The AMD Execution Thread [2018]

CSI PC · Jan 16, 2018

Gubbi said:
One of the shortcomings of Bitcoin is that is much more effectively mined with special purpose ASICs than general purpose CPUs or GPUs. The barrier of entry for a miner who wants to economically mine Bitcoin is thus high. That's a problem, because the validity of the blockchain is chosen by majority and when you have few, big, miners your currency is vulnerable to a few big miners pooling their resources to get a majority (so called 51% attack).

The new currencies tries to mitigate this by shaping the workload so that it fits with the capabilities of hardware in widespread use. E.g. Etherum has a big (and growing) memory footprint, which renders ASICs worthless (because the cost is primarily in the memory subsystem). Mining is piggybacked onto existing hardware.

As long as crypto currencies is an inflating market, we'll see big demand for hardware that mines well.

We'll just have to wait for the bubble to burst

Cheers

Or wait for the aliens to attack and knockout all electronics

That is why it is important to hide gold with a big X in the garden 4 paces away from a tree.... no-one will ever know its there and totally secure

OK more seriously, or until China/Russia decide Bitcoin/etc does not fit in with their views and destabilise such systems in multiple ways.

DmitryKo · Jan 17, 2018

ToTTenTranz said:
Making dedicated ASICs is too costly, risky and it would take too much time. Even if they had started to develop dedicated "blockchain-processor-units" (BPUs) back in mid-2017, a real product wouldn't be out until late 2019, and who knows if such a product would have demand by then.
As for SKUs with less video outputs and lower clocks, OEMs already have those and I think they weren't terribly successful because they didn't manage to properly optimize the voltages, they didn't make it significantly cheaper

Sorry, I don't think I'm being entirely clear. I'm not talking about a dedicated ASIC or a new 'BPU' architecture, or OEM cards with a custom board layout.

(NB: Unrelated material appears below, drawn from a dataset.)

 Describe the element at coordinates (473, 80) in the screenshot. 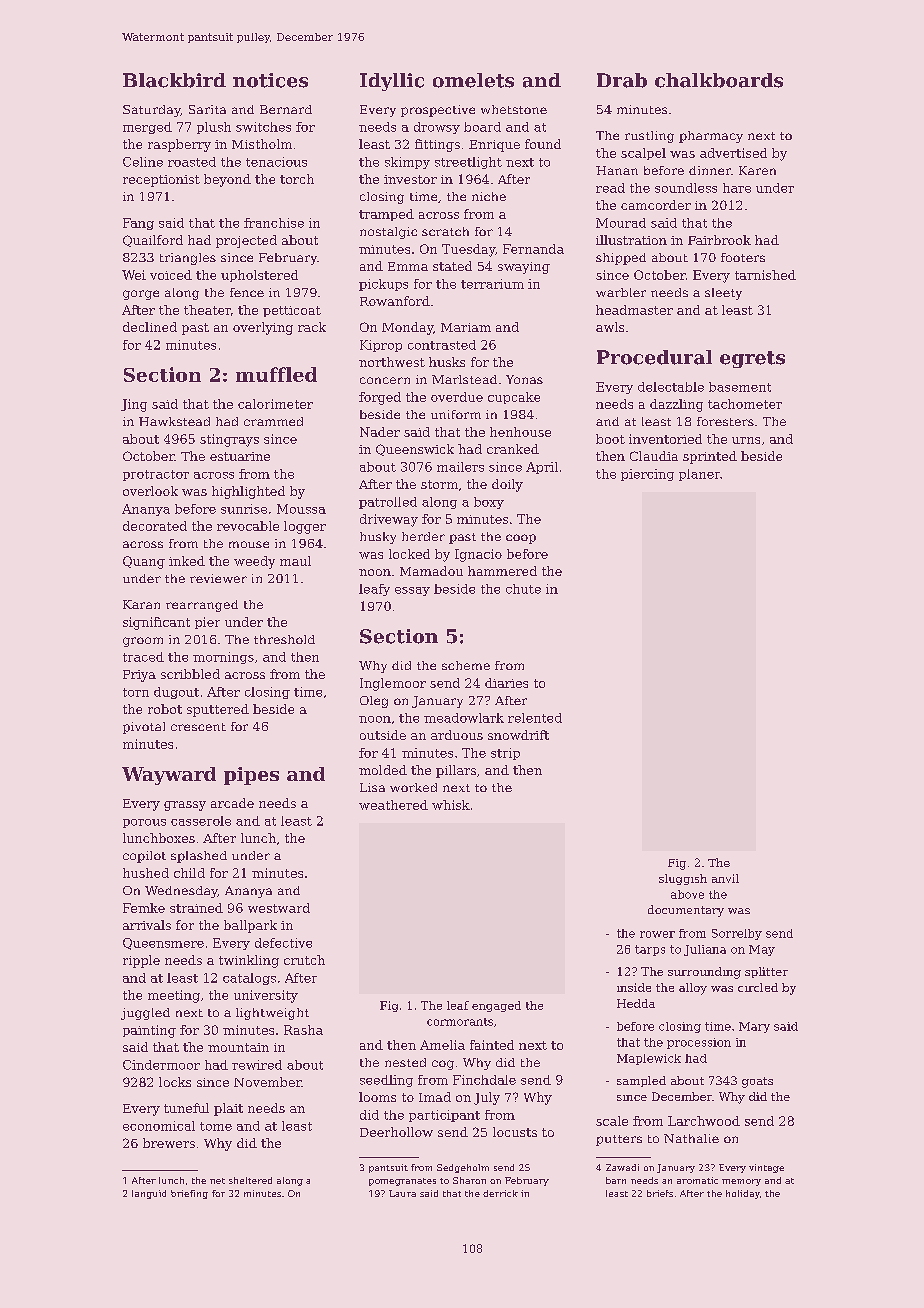

I see `omelets` at that location.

I'm thinking about a new class of professional PCIe extension cards solely dedicated to miners - like professional OpenGL cards for CAD/CAM applications, which have higher-end hardware AND different software driver package tailored for the specific requirements of computer animation, visual design, architecture etc. crowd.

Professional equipment typically offers additional value and/or specific features, so the users can make money with this equipment in their routine daily work - as opposed to consumer equipment which is not as sturdy and not intended/warrantied for heavy daily work, or does not have specific features required in professional environments. This applies to anything from high-duty power tools to professional video equipment and server processors and motherboards, but somehow does not apply to mining cards.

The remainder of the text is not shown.